Press Release
Contact: Jerry Carey
Phone: (856) 566-6171
careyge@umdnj.edu
UMDNJ Research Team Receives Thomas Alva Edison Patent Award
PISCATWAY — Dr. Barbara Brodsky, a professor of biochemistry at the UMDNJ-Robert Wood Johnson Medical School, has led a team of researchers that the Research and Development Council of New Jersey selected as one of this year’s recipients of the Thomas Alva Edison Patent Award.
Dr. Brodsky’s patent involves a new method of transforming collagen, the most abundant protein found in the human body, into biomaterials that can, among its many uses, become artificial skin, bone substitutes, nerve regeneration tubes, artificial blood vessels and hemostatic wound dressings.

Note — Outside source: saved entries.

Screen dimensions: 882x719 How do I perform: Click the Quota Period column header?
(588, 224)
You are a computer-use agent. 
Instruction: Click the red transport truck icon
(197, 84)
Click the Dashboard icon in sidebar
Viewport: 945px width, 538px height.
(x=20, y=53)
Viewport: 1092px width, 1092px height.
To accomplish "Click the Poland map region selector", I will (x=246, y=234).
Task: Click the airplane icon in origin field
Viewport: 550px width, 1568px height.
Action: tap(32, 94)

“Collagen has great potential as a biomaterial. It’s readily available from animal sources and it degrades naturally in the body,” Dr. Brodsky said. “But to be useful as biomaterial, collagen needs to be strengthened by cross-linking it with other substances, which, in the past, tended to cause toxic and immune reactions in the human body. We discovered a way to use ribose, a sugar that naturally occurs in the body, to cross-link collagen to make a biomaterial that’s non-toxic and non-immunogenic.”

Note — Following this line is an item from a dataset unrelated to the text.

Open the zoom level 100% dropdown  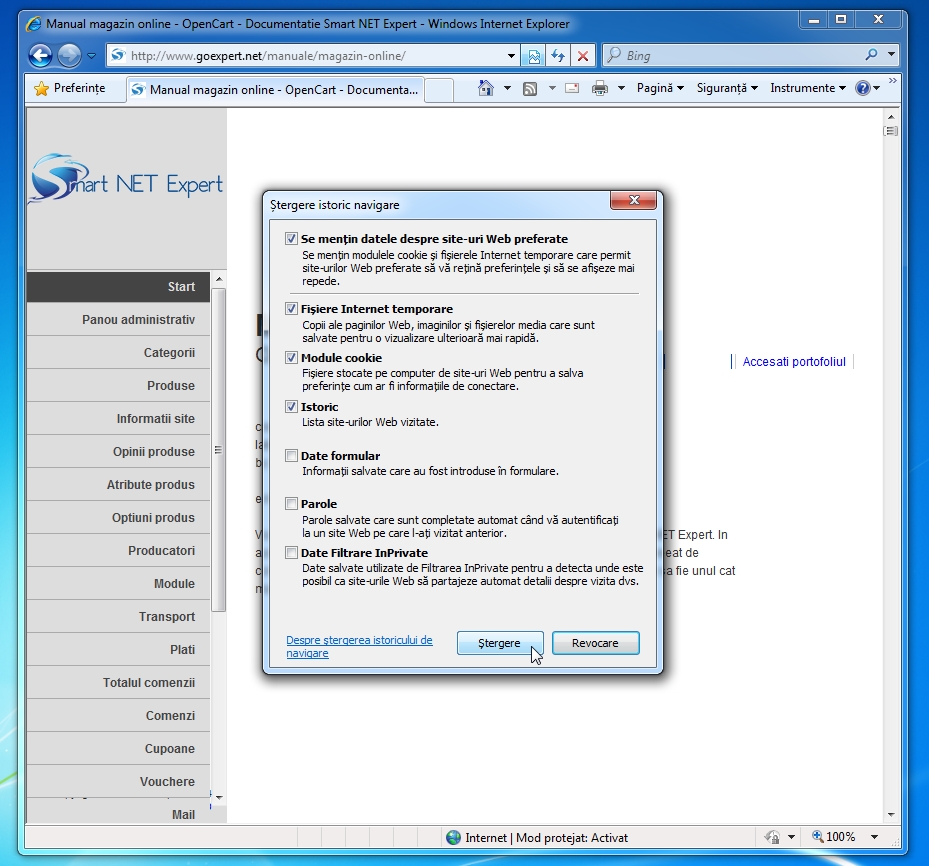[x=874, y=837]
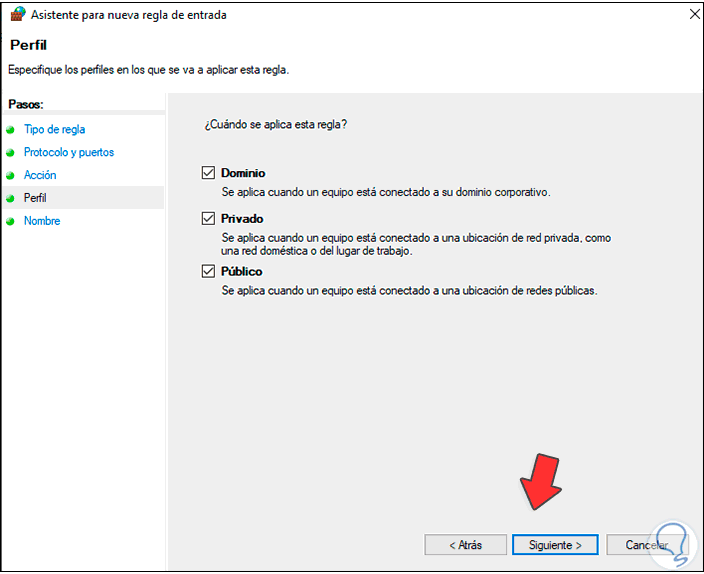Continue with the Siguiente button
This screenshot has height=574, width=704.
555,545
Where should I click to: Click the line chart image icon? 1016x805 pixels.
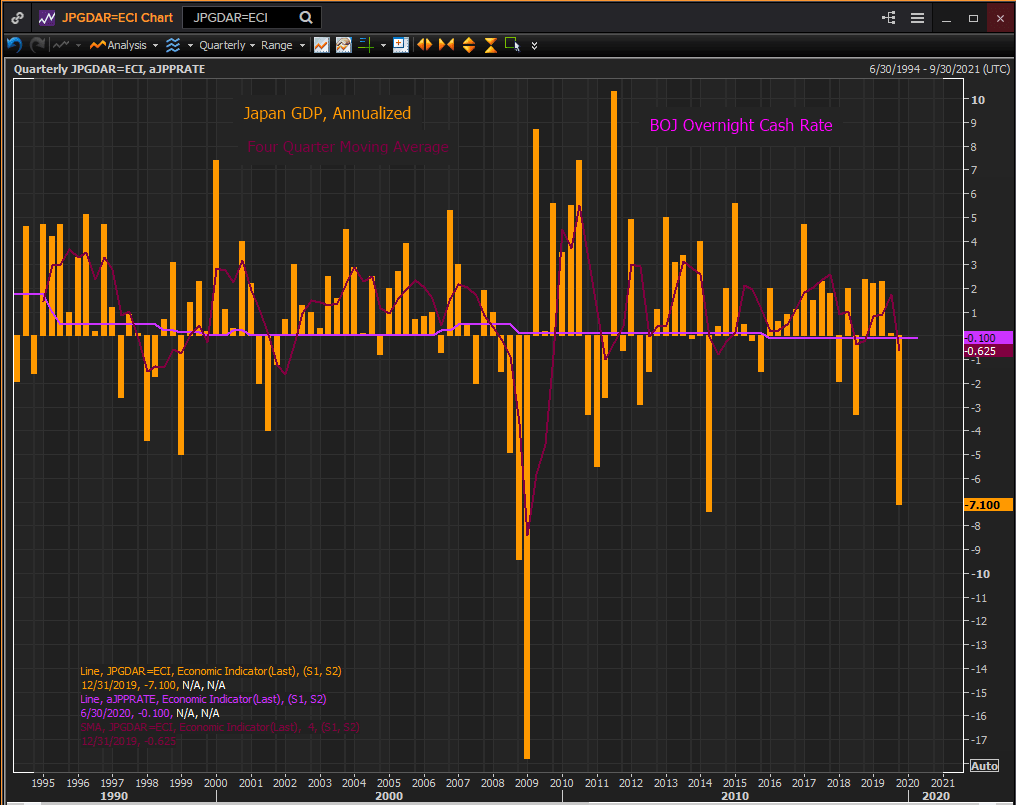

Dr. Brodsky’s team will be among nine Thomas Alva Edison Patent Award winners that will be honored at the Research and Development Council of New Jersey’s annual dinner on Thursday, Nov. 2, at the North Maple Inn, in Basking Ridge.
The Research and Development Council of New Jersey is a non-profit association dedicated to cultivating an environment supportive of the advancement of research and development throughout New Jersey. The Thomas Alva Edison Patent Awards commemorate the inventive spirit of the man who received more U.S. patents than any other single person and are presented annually to recognize and encourage the technological creativity and leadership of New Jersey’s research and development community.

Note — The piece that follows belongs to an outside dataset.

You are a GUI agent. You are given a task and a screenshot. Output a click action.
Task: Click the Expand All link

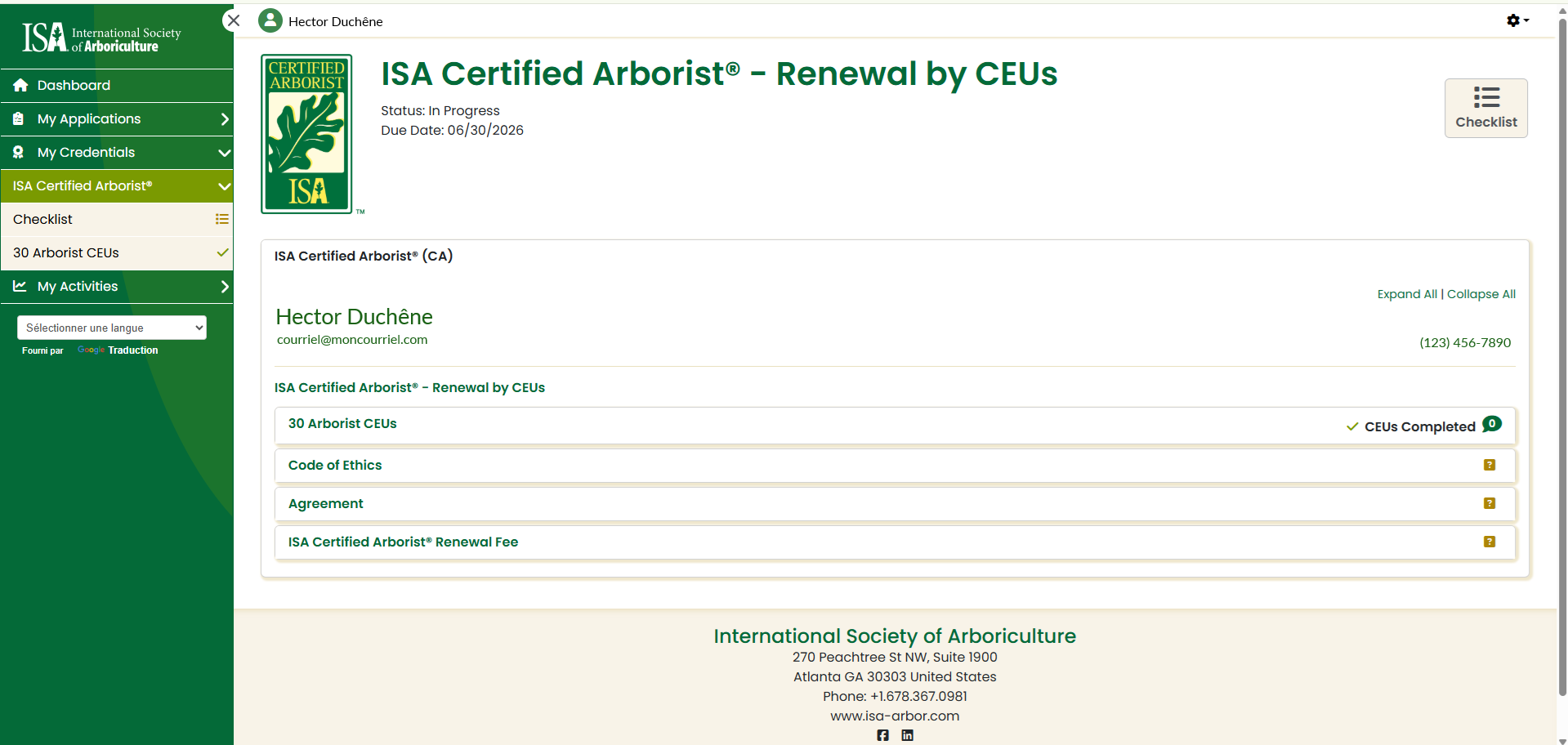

UMDNJ is the nation's largest free-standing public health sciences university with more than 5,500 students attending the state's three medical schools, its only dental school, a graduate school of biomedical sciences, a school of health related professions, a school of nursing and its only school of public health, on five campuses. Last year, there were more than two million patient visits to UMDNJ facilities and faculty at campuses in Newark, New Brunswick/Piscataway, Scotch Plains, Camden and Stratford. UMDNJ operates University Hospital, a Level I Trauma Center in Newark, and University Behavioral HealthCare, a mental health and addiction services network.